Bölüm 642 : Göksel Kralın Kararı

avatar
3594 30

A Will Eternal - Bölüm 642 : Göksel Kralın Kararı


Çevirmen : Clumsy 

 

Dev Hayalet Kralın aslında ne düşündüğünü hiç kimse bilemezdi. Rakiplerini kalesine çekmek için kendisini güçsüz gösteriyor gibiydi. Fakat diğer taraftan da uzlaşma sağlamaya çalışıyor gibi bir hali vardı…


Perde arkasına dair bilgiler arttıkça kafa karışıklığı da artıyordu. Sonuçta Dev Hayalet Kral bir yarı tanrıydı, bu da üç büyük klan üzerinde büyük baskı doğuran bir gerçekti.



Dük Ölümtellalının üç deva başpapaza gerçekleştirdiği ziyaret hepsinin kalbine şüphe tohumları ekmişti. Fakat her biri de bir bakıma abartılı görünen farklı taleplerde bulunmuştu.



Tabii ki bunu kasten yapmışlardı. Bu talepler bir bağlamda isyana niyetlenmediklerini göstermek içindi. Mesela Bai Klanı başpapazı bir isyan planlıyor ve bu konuda başarılı olacağını düşünüyor olsaydı Bai Hao’nun icabına bakma konusunda kendisine güvenebilirdi. Bu konuda Dev Hayalet Kraldan yardım istemezdi.



Lakin Bai Klanı başpapazı bile bu talebinin bir gün içerisinde yerine getirilmesini beklemiyordu! Dev Hayalet Kral hiç tereddüt etmeden Şeytan Hapishanesine bir kraliyet kararı iletmişti.

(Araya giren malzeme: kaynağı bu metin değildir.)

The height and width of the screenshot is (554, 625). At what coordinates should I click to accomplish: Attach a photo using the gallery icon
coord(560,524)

Bai Hao kendi klanına başkaldırmış, babasına günahkarca davranmış ve akranlarını öldürmüştü. Gaddar ve kötü niyetliydi, bu yüzden gardiyanlık rütbesi elinden alınacak ve Şeytan Hapishanesinde bir mahkûm olacaktı!



Bu haber Dev Hayalet Şehrindeki pek çok kişiyi şok etmişti. Sonuçta Bai Hao son zamanlarda çokça olay yaratmış ve bir hayli ünlenmişti. Bir anda hapse atılması son derece büyük bir gelişmeydi.

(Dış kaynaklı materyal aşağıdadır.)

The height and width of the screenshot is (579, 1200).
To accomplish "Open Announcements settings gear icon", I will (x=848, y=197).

Bu haber Madam Cai’yi kendinden geçirmişti. Aslında Bai Hao’nun ölmesini diliyor olsa da efsanevi Şeytan Hapishanesinin ne kadar acımasızca bir yer olduğunu bildiği için bu durumdan oldukça memnun kalmıştı.


Tabii Bai Xiaochun’un dışarıda söylenenleri bilmesine imkan yoktu. Odasında oturup meditasyon yaparken Müdür Yardımcısı Sun Peng ve D Blok gardiyanları bir uyarı olmaksızın etrafını sarıvermişti.



Öylesine sersemlemişti ki nasıl tepki vereceğini bilememiş, dünyası tersine dönmüş gibi hissetmiş, ağlayacak raddeye gelmişti.



Titrek bir sesle, “Bir hata olmalı…” derken etrafındaki gardiyanların tanıdık suratlarına tek tek bakmaktaydı.



D Bloğun tüm gardiyanları onunla iyi anlaşıyordu ve birazcık tereddüt etmemek ellerinde değildi. Gözlerindeki şefkat ve diğer karmaşık duygular belirgindi. Ancak bir kraliyet kararına karşı çıkmaya cesaretleri yoktu, dolayısıyla iç çekip Bai Xiaochun’un önünde kollarını kavuşturmaktan başka çareleri olmamıştı.



“Bu konuda gerçekten seçme şansımız yok, Kardeş Bai Hao...”



“Ayak uydur gitsin, Bai Hao. Hiç belli olmaz, kral hazretleri bir süre sonra sakinleşip karar değişebilir.”




Ardından 9. takımın kaptanı yüksek sesle lafa girdi: “Endişelenme, Bai Hao. D Bloğa hapsedileceksin ve hepimiz büyük bir aileyiz. Yalnızca unvanın değişti, hepsi bu. Biz gardiyanlar olarak hücrede başına hiçbir şey gelmeyeceğinden emin olacağız!” 



Kaptanın bu durumdan son derece rahatsız olduğu aşikardı. Diğer gardiyanlar da başlarını sallayarak onay vermekteydi. Sonuçta hepsi Bai Xiaochun’un son zamanlarda gerçekleştirdiği sorgulamalardan faydalanmıştı. Buna bir de Bai Xiaochun’un onlara iyi davranmış olduğu gerçeği eklenince hepsinin onu sevdiği kesindi.



Bir kraliyet kararına karşı çıkamayacak olabilirlerdi fakat D Bloğundaki otoritelerini kullanıp Bai Xiaochun’un rahat edeceğini garantileyebilirlerdi.



Müdür Yardımcısı Sun Peng boğazını temizleyerek, “Yalnızca bir kılık değişimi, Bai Hao. Tüm günlük ihtiyaçlarının icabına bakacağız, bu konuda bir değişiklik olmayacak. Hatta ne zaman çıkıp yürümek istersen haber vermen yeterli!” dedi.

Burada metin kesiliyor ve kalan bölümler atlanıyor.